*TASK DIRECTIONS*
Your task is to repeat exactly the lines below between the line holding "This screenshot has height=475, width=819." and the line holding "Task: Open the meeting info icon at top-left", inclusive, and only those.

Collected data
++++++++++++++++++++

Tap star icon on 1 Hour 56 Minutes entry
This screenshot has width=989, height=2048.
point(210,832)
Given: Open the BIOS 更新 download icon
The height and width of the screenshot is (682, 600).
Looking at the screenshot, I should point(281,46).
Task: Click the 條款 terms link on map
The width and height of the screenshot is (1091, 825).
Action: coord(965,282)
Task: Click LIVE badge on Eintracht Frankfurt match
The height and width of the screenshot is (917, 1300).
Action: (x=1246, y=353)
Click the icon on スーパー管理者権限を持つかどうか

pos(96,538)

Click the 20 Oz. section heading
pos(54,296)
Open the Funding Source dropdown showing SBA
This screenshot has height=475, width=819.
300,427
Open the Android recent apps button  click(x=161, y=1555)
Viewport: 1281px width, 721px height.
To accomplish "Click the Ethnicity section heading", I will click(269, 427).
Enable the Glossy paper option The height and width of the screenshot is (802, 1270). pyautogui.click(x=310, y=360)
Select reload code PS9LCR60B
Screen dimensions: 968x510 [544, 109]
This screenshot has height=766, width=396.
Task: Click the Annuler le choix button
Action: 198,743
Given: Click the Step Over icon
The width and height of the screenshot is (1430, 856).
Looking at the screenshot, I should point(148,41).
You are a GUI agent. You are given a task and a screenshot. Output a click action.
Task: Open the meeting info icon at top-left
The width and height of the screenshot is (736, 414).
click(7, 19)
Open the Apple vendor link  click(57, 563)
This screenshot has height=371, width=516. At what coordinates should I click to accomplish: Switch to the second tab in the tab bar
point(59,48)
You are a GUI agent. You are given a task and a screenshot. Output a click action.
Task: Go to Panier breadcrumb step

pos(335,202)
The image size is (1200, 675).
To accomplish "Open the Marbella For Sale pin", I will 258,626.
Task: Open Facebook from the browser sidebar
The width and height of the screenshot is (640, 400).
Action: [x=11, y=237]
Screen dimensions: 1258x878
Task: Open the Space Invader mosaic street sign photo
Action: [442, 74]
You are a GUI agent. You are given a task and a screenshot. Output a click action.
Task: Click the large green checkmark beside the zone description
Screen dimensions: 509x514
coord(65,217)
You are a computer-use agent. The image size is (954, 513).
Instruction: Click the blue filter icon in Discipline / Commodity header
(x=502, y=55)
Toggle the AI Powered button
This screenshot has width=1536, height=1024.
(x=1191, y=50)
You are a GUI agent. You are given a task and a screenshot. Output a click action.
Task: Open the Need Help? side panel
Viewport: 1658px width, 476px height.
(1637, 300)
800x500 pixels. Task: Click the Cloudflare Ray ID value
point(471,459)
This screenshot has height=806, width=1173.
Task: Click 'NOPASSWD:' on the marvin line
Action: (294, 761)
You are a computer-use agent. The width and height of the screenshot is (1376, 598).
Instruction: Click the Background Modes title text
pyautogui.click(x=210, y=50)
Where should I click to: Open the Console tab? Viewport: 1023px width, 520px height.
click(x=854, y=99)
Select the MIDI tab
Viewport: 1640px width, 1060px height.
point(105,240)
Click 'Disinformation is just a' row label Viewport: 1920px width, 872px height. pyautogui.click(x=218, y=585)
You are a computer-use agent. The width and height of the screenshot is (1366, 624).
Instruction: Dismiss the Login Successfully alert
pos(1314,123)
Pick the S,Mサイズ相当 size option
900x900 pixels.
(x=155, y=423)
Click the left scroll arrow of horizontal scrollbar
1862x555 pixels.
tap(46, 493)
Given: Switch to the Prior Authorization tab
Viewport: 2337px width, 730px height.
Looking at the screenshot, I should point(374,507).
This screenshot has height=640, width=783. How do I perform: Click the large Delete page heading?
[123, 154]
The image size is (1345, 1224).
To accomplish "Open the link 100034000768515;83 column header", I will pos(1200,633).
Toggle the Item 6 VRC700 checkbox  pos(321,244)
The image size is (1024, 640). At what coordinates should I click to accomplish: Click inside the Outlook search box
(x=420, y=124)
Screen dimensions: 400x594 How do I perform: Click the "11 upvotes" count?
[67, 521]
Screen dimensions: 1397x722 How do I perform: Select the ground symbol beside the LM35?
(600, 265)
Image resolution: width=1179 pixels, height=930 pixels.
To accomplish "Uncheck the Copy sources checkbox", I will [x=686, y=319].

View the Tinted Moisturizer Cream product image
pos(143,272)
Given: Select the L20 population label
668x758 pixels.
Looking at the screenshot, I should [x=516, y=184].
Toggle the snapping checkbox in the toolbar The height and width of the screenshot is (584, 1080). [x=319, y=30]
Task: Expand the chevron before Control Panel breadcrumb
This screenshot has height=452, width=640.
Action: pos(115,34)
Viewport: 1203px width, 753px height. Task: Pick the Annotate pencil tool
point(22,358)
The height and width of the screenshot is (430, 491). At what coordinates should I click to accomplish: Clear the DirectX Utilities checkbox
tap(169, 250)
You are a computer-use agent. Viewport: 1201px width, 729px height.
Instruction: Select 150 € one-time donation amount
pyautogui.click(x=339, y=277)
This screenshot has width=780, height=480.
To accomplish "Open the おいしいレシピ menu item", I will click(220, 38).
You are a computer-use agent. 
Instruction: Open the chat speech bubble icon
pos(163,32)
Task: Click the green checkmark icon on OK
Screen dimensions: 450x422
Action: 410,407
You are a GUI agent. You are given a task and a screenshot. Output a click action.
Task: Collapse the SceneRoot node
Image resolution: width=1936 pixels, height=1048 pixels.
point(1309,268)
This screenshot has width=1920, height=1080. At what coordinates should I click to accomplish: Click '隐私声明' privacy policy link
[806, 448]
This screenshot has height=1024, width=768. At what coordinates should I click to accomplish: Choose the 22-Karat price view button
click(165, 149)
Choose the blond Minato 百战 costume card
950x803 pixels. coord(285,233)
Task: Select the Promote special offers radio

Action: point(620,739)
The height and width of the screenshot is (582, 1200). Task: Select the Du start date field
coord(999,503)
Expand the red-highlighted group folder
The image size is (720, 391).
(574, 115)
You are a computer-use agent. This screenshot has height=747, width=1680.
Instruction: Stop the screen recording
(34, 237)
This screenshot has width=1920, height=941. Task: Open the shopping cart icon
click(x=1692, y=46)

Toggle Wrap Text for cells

++++++++++++++++++++

*EXERCISE RESPONSE*
This screenshot has height=475, width=819.
300,427
Open the Android recent apps button  click(x=161, y=1555)
Viewport: 1281px width, 721px height.
To accomplish "Click the Ethnicity section heading", I will click(269, 427).
Enable the Glossy paper option The height and width of the screenshot is (802, 1270). pyautogui.click(x=310, y=360)
Select reload code PS9LCR60B
Screen dimensions: 968x510 [544, 109]
This screenshot has height=766, width=396.
Task: Click the Annuler le choix button
Action: 198,743
Given: Click the Step Over icon
The width and height of the screenshot is (1430, 856).
Looking at the screenshot, I should point(148,41).
You are a GUI agent. You are given a task and a screenshot. Output a click action.
Task: Open the meeting info icon at top-left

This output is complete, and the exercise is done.